PLAYER CONTRIBUTION
(2003)
Player Contribution is a method for allocating credit for a team’s performance to the individual contributors on a hockey team.
More precisely, it is a way of allocating a team’s wins to individual players. It puts offense, defense and goaltending performance on the same page, in the same currency.
Defense has always been the toughest part of the game to isolate. The real power of Player Contribution is its ability to get at defensive contribution in a meaningful way. The way to do that is to isolate the component parts of the game. If you identify offense and goaltending, the rest must be defense.

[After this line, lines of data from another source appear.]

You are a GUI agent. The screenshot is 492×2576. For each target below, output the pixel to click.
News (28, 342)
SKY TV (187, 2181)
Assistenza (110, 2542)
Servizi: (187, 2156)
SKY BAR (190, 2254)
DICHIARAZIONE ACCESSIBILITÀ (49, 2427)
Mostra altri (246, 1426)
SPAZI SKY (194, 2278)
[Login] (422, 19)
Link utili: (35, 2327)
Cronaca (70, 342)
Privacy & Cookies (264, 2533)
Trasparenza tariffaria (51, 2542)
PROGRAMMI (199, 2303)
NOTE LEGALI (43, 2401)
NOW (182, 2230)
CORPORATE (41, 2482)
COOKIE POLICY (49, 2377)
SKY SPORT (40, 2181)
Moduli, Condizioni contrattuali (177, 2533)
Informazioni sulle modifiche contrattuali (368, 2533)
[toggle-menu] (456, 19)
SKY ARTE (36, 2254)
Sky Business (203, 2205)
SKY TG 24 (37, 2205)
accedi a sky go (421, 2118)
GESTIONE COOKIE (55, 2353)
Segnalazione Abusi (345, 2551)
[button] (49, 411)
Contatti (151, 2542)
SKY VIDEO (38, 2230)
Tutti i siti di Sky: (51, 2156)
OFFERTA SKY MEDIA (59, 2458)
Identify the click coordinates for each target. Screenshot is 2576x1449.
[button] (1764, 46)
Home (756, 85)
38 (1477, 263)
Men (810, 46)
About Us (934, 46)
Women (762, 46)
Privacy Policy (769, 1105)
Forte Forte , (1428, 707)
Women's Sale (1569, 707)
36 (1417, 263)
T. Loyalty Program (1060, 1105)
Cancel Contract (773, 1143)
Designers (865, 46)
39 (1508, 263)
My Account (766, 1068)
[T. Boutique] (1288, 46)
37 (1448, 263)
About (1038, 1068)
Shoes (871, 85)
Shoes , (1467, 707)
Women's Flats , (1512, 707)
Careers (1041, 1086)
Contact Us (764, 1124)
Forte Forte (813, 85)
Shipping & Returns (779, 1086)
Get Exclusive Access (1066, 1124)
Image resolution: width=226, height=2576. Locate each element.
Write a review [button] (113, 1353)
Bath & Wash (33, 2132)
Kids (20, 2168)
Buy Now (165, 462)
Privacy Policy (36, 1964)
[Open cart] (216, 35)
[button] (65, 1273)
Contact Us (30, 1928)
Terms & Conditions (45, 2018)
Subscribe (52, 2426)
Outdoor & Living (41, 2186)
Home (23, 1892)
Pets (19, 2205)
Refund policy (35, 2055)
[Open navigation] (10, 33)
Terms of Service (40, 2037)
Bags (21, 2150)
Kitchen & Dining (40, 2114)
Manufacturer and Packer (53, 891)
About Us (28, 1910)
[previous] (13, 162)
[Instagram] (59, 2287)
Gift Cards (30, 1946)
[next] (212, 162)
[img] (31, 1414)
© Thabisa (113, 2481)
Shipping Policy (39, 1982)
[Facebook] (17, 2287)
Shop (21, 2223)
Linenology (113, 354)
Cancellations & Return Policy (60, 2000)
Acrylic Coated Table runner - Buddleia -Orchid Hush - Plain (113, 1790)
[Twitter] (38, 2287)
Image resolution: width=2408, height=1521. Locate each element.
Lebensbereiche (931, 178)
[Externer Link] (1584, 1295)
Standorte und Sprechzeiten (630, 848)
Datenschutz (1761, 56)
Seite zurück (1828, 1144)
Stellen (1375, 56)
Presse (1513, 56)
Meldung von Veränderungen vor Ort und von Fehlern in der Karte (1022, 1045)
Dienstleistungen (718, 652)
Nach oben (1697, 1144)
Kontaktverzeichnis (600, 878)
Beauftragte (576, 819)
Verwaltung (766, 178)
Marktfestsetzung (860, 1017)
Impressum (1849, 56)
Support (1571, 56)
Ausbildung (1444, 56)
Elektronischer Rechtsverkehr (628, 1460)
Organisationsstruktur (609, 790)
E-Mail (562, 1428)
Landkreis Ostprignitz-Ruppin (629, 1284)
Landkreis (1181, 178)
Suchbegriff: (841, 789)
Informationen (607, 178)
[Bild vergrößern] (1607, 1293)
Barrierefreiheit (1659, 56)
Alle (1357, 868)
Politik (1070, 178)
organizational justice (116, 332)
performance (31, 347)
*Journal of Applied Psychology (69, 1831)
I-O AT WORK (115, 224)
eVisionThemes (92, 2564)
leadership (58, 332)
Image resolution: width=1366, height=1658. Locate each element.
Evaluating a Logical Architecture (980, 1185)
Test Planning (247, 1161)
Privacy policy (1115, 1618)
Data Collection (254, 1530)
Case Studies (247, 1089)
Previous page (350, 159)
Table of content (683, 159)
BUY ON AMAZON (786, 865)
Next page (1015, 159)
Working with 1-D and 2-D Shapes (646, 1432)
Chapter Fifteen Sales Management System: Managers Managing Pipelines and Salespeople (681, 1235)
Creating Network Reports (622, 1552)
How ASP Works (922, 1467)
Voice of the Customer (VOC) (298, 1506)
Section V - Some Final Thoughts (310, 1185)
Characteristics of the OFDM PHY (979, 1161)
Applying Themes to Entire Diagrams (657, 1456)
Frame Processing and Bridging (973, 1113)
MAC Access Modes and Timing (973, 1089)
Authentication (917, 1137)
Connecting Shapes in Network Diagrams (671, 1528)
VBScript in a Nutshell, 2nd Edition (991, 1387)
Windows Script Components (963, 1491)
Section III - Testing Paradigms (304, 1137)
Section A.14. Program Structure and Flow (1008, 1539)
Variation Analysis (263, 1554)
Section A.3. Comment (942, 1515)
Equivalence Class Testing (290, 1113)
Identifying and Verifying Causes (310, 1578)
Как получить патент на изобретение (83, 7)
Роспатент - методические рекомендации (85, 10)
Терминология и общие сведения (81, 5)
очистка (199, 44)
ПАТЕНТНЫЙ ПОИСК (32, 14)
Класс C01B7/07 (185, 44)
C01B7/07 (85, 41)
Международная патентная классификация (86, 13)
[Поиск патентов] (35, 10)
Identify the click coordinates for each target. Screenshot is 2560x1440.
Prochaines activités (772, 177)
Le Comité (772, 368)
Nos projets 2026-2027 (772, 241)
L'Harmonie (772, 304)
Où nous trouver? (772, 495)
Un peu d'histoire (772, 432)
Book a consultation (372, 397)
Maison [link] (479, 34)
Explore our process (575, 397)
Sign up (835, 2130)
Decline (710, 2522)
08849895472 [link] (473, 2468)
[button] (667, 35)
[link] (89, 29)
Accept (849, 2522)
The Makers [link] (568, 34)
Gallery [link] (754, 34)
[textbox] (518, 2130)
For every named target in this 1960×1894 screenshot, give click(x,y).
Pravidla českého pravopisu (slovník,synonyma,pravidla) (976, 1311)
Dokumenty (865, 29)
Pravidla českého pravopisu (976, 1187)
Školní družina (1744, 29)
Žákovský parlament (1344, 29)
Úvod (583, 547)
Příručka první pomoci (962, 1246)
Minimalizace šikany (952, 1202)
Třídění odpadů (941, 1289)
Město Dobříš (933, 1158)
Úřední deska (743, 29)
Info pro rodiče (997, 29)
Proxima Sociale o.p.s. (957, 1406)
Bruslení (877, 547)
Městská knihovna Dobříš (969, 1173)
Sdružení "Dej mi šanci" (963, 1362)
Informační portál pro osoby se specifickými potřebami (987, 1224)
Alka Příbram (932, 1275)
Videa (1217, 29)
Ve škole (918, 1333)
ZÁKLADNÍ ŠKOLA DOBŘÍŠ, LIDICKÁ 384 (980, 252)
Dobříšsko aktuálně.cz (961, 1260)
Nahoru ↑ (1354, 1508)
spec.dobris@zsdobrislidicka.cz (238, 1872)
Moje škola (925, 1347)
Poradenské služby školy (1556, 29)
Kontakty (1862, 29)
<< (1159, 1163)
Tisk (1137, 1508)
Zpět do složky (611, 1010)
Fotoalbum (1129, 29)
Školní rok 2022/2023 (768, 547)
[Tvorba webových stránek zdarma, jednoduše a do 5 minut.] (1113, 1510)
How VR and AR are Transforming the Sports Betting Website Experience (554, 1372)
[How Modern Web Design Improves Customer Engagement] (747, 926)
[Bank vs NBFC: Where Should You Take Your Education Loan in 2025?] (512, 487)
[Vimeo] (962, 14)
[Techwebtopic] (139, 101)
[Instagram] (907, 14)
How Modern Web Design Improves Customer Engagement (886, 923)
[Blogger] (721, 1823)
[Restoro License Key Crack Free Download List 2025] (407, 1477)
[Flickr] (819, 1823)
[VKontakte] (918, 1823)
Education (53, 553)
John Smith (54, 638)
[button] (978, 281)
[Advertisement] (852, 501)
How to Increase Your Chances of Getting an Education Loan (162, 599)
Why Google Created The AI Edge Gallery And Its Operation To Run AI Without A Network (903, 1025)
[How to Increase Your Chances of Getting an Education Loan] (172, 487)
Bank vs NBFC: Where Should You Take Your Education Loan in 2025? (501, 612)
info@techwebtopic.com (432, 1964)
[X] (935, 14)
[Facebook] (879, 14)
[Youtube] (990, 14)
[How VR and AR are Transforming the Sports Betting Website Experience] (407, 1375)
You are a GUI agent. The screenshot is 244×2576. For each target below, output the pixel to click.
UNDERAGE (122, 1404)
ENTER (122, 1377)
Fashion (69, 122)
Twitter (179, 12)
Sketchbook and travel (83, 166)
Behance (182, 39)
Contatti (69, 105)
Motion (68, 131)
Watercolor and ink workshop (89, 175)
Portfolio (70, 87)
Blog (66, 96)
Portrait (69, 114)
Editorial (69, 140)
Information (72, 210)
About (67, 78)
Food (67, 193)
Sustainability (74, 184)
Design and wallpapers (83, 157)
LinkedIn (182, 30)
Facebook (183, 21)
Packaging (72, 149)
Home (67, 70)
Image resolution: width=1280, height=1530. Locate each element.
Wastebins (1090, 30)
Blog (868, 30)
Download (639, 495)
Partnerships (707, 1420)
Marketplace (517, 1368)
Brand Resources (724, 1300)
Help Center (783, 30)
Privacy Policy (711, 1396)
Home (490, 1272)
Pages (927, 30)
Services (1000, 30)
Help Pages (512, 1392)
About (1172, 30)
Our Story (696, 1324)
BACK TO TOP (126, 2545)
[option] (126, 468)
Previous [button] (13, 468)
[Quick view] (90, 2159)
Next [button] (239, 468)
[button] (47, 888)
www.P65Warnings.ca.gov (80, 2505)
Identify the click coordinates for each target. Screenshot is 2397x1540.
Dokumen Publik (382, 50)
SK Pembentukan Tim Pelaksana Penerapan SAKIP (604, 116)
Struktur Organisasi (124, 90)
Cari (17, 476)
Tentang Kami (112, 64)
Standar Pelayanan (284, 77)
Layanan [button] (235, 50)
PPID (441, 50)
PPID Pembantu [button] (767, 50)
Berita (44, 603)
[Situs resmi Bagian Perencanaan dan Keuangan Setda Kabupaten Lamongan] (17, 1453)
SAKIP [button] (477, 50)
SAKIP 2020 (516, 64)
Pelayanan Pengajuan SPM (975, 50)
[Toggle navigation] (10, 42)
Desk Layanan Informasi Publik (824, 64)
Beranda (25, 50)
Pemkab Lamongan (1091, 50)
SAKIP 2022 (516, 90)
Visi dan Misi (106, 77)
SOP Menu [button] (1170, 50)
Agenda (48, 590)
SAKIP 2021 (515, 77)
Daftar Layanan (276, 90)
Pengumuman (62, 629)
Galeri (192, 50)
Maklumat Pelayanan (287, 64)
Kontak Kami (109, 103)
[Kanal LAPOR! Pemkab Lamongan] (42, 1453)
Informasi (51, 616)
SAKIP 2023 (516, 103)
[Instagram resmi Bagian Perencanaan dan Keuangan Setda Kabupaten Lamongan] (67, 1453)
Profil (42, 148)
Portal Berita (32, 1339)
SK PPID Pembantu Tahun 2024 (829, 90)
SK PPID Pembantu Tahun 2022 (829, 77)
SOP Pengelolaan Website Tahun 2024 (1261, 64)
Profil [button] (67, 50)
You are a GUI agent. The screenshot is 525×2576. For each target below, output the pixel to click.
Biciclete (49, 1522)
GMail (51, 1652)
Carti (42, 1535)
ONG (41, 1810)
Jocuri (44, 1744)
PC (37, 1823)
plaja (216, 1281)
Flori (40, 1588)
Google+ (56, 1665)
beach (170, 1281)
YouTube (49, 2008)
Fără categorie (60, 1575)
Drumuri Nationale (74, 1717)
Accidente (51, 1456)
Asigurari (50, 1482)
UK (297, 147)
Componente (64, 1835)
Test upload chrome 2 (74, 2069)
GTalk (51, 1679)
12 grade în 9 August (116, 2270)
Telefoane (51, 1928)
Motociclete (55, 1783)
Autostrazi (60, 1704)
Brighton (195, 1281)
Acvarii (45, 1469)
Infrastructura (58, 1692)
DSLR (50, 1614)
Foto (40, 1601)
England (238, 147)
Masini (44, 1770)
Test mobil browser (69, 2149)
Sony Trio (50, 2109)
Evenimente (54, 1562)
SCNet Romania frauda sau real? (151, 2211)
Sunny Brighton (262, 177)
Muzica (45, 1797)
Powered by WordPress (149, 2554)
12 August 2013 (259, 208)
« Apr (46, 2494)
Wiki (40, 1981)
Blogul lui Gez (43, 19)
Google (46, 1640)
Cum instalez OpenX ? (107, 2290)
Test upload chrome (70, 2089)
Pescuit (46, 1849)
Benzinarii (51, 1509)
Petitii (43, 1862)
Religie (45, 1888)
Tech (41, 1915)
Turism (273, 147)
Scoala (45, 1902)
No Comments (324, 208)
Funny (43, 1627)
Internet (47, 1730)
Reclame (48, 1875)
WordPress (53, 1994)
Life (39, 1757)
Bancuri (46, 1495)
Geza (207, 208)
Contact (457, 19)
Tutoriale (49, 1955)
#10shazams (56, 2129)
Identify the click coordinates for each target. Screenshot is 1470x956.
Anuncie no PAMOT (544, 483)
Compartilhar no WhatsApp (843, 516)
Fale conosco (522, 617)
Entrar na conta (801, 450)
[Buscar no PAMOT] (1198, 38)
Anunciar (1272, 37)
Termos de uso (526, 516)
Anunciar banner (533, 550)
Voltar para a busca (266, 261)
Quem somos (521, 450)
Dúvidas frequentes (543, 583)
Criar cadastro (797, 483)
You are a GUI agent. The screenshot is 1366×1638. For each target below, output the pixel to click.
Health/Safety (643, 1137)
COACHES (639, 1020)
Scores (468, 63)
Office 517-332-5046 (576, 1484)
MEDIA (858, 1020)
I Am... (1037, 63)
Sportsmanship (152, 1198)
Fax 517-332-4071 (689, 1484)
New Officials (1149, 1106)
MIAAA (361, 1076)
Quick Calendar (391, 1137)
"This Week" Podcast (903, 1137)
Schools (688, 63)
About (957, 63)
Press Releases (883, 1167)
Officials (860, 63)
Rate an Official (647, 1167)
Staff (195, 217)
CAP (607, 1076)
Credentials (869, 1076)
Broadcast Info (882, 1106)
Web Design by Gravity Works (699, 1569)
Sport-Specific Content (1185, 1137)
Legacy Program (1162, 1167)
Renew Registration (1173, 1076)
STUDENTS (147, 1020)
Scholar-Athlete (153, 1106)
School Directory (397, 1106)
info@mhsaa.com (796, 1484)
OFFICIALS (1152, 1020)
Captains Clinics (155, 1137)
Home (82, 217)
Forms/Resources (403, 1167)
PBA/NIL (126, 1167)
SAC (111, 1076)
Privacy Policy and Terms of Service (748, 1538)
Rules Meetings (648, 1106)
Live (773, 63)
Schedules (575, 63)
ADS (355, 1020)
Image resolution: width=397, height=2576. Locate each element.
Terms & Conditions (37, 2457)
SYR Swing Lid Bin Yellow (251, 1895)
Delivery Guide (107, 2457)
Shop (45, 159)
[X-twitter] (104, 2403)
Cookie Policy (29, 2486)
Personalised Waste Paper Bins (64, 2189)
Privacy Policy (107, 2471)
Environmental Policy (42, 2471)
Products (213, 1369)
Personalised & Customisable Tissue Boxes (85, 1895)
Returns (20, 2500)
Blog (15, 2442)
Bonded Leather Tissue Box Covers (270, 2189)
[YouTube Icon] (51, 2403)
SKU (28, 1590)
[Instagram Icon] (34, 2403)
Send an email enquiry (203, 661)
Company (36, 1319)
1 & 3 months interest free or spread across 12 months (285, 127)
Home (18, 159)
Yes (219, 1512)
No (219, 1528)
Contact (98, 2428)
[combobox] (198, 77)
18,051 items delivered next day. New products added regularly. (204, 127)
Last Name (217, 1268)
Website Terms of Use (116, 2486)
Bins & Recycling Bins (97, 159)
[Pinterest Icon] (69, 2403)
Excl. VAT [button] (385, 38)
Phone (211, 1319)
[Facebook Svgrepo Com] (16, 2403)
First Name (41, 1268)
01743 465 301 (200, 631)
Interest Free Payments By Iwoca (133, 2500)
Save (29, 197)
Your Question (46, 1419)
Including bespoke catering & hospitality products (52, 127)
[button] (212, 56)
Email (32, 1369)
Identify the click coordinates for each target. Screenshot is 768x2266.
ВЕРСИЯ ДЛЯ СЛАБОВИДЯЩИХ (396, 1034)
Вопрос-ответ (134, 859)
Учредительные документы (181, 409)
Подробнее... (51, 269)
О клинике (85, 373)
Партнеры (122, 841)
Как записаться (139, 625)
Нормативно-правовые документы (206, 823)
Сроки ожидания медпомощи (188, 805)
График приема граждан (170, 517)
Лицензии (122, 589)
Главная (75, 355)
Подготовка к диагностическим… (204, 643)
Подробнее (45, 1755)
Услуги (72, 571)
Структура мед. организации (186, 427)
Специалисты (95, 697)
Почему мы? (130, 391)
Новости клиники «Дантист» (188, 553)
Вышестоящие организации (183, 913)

PLAYER CONTRIBUTIONS VS GVT
(Nov 2009)
Player Contribution
In 2003,Ryder introduced the first serious attempt at measuring a player's total contribution (offense, defense, etc.) with a single statistic. Player Contribution, or PC for short, is very similar to GVT in both methodology and results, but unlike GVT, PC uses all the currently available statistics, which generally makes it more accurate.
Offense
Expect the offensive component of PC, known as PCO, to yield results that are very similar to Offensive GVT. As a very general frame of reference, an average PCO is about 8 times an average Offensive GVT.
GVT tends to favor puck-moving defensemen and players with reduced ice-time, whereas PC will favor the shootout artists, and the grittier penalty-drawing players, as shown below
PCO favors checkers and penalty drawers
The big differences between PC and GVT are in the defensive zone. PCD, the defensive component of PC, incorporates penalties to a greater degree than does GVT.
If you look at all of the available statistics, every NHL player seems to have a certain pattern. In my experience, there are only a couple dozen patterns at most, and evaluating a skater statistically involves finding out which pattern applies to them, and then determining to which level they play that role.